In Österreich hat das Bundesministerium für Land- und Forstwirtschaft, Umwelt und Wasserwirtschaft (BMLFUW) im vergangenen Herbst eine Sonderrichtlinie zur Unterstützung von frostgeschädigten Betrieben erlassen. Frostbedingte Einkommensverluste im Wein- und Obstanbau sowie in Kernobstjunganlagen, Hopfenkulturen und im Erdbeeranbau können durch ein Entschädigungsmodell aufgefangen werden. Bund und Länder beteiligen sich gleichermaßen an Zahlungen.

Das österreichische Modell differenziert nach Versicherungsmöglichkeit der Anbaukulturen und nach dem Versicherungstand der jeweiligen Betriebe. Dort wie auch in Deutschland existiert für einige Anbaukulturen kein Versicherungsschutz.

Am kommenden Donnerstag trifft Kovac mit der Staatssekretärin im baden- württembergischen Ministerium für ländlichen Raum und Verbraucherschutz, Friedlinde Gurr-Hirsch MdL, und Vertretern der baden-württembergischen Wein- und Obstbauverbände zusammen, um über Hilfsmaßnahmen für frostgeschädigte Betriebe zu beraten.

Die dramatischen Frostschäden im baden-württembergischen Wein- und Obstbau dominierten auch den CDU-Landesfachausschuss Ländliche Räume am Samstag, 22. April, in Stuttgart und die Arbeitsgruppe Ernährung und Landwirtschaft der CDU/CSU- Bundestagsfraktion am Dienstag, 25. April, in Berlin. Der baden-württembergische Landwirtschaftsminister Peter Hauk (CDU) nahm an beiden Sitzungen teil und zeigte sich ebenfalls sehr betroffen über die Sachstandsberichte aus den Regionen.

Bereits vergangene Woche schrieb Kovac Minister Peter Hauk und Bundeslandwirtschaftsminister Christian Schmidt (CSU) mit der Frage nach finanziellen Hilfen bei Ernteausfall durch Frostschäden an. Auch bat sie um eine Auflistung der Forschungsprojekte zur Anpassung des baden-württembergischen Wein- und Obstbaus an schwierige Wetterverhältnisse beziehungsweise forderte die Minister auf, entsprechende Projekte in die Wege zu leiten.

„Unsere Wein- und Obstbauern brauchen verlässliche Methoden, um sich gegen Wetterkapriolen zu schützen.

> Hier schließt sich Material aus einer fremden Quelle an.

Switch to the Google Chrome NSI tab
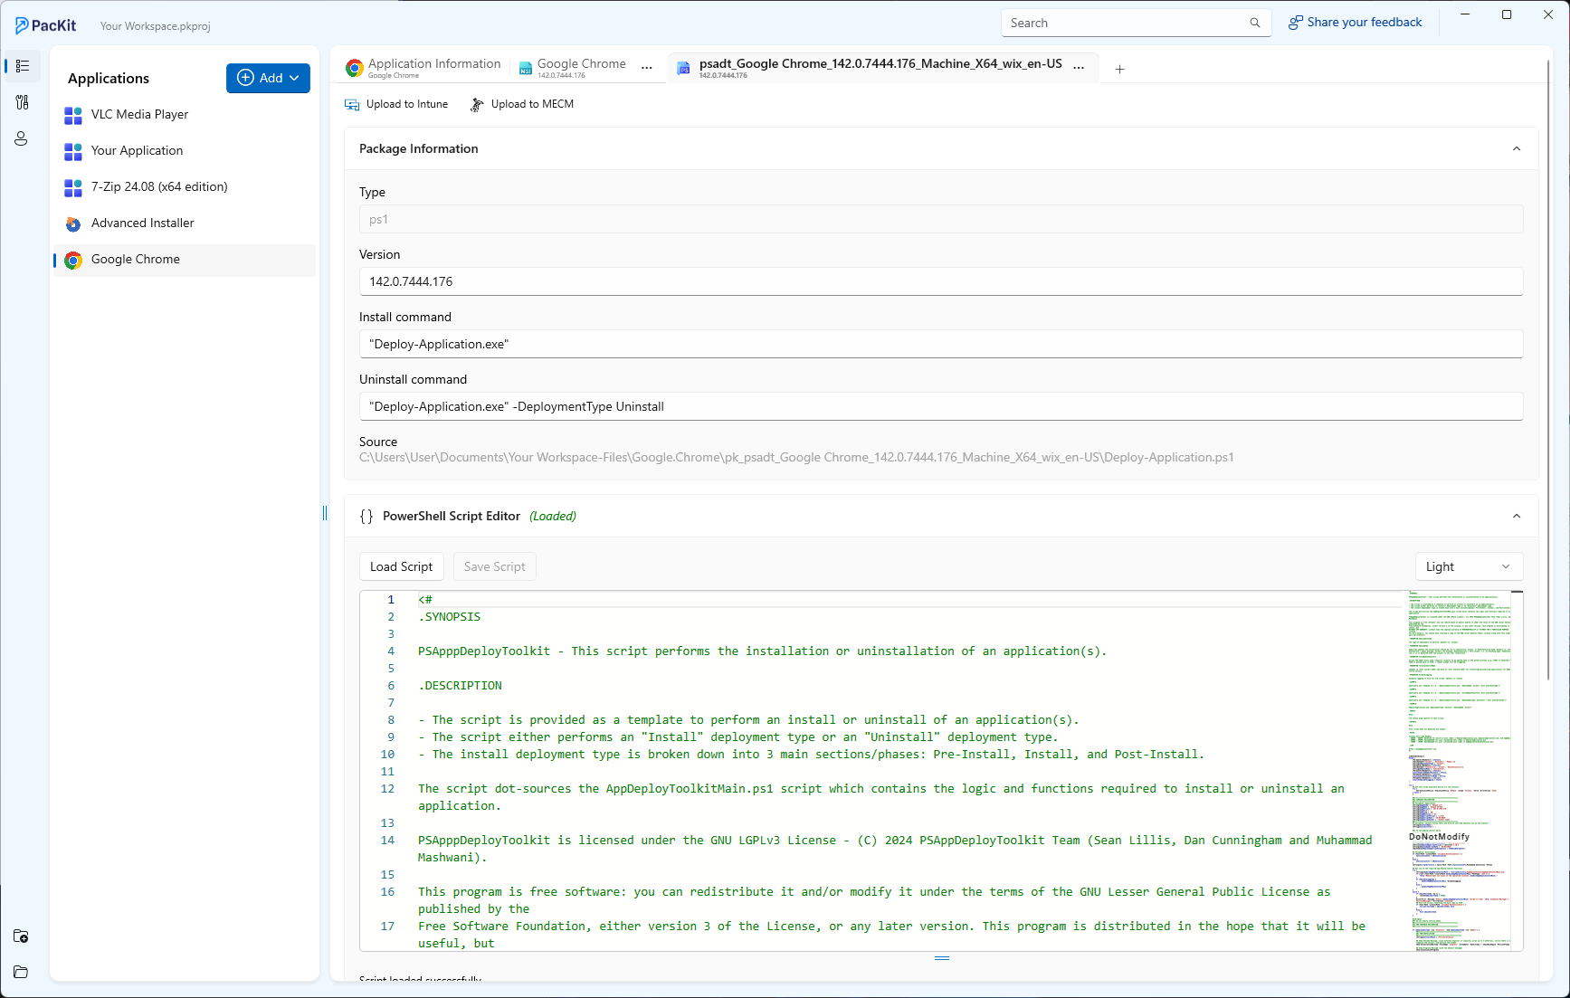Viewport: 1570px width, 998px height. pos(580,68)
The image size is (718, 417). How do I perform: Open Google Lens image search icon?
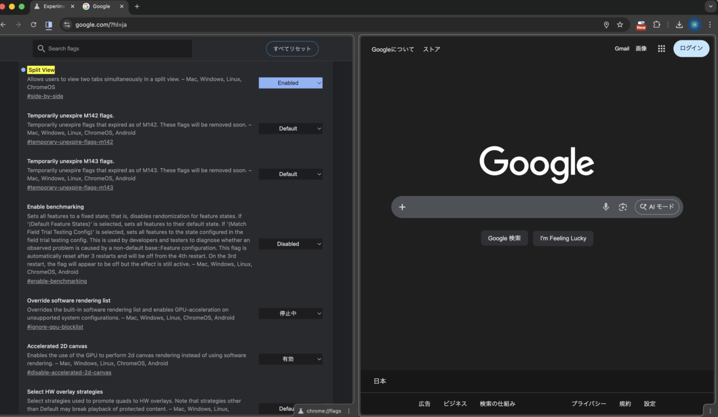coord(623,207)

Dafür müssen wir in eine zukunftsweisende Forschung investieren. Nur dann können wir die Chancen, die der Klimawandel neben den Herausforderungen für den deutschen Wein- und Obstbau auch bietet, optimal nutzen“, sagte Kovac. Die zukünftige Entwicklung des Wein- und Obstbaus in Deutschland wird zunehmend vom Klimawandel beeinflusst werden. Derzeit liegen die nördlichsten Weinanbaugebiete Europas in Deutschland.

Aufgrund der warmen Witterung im März und April hatten die Frostnächte von Mittwoch auf Donnerstag und von Donnerstag auf Freitag vergangener Woche Schäden in einem solch verheerenden Ausmaß angerichtet, wie es sie seit Jahrzehnten nicht gab.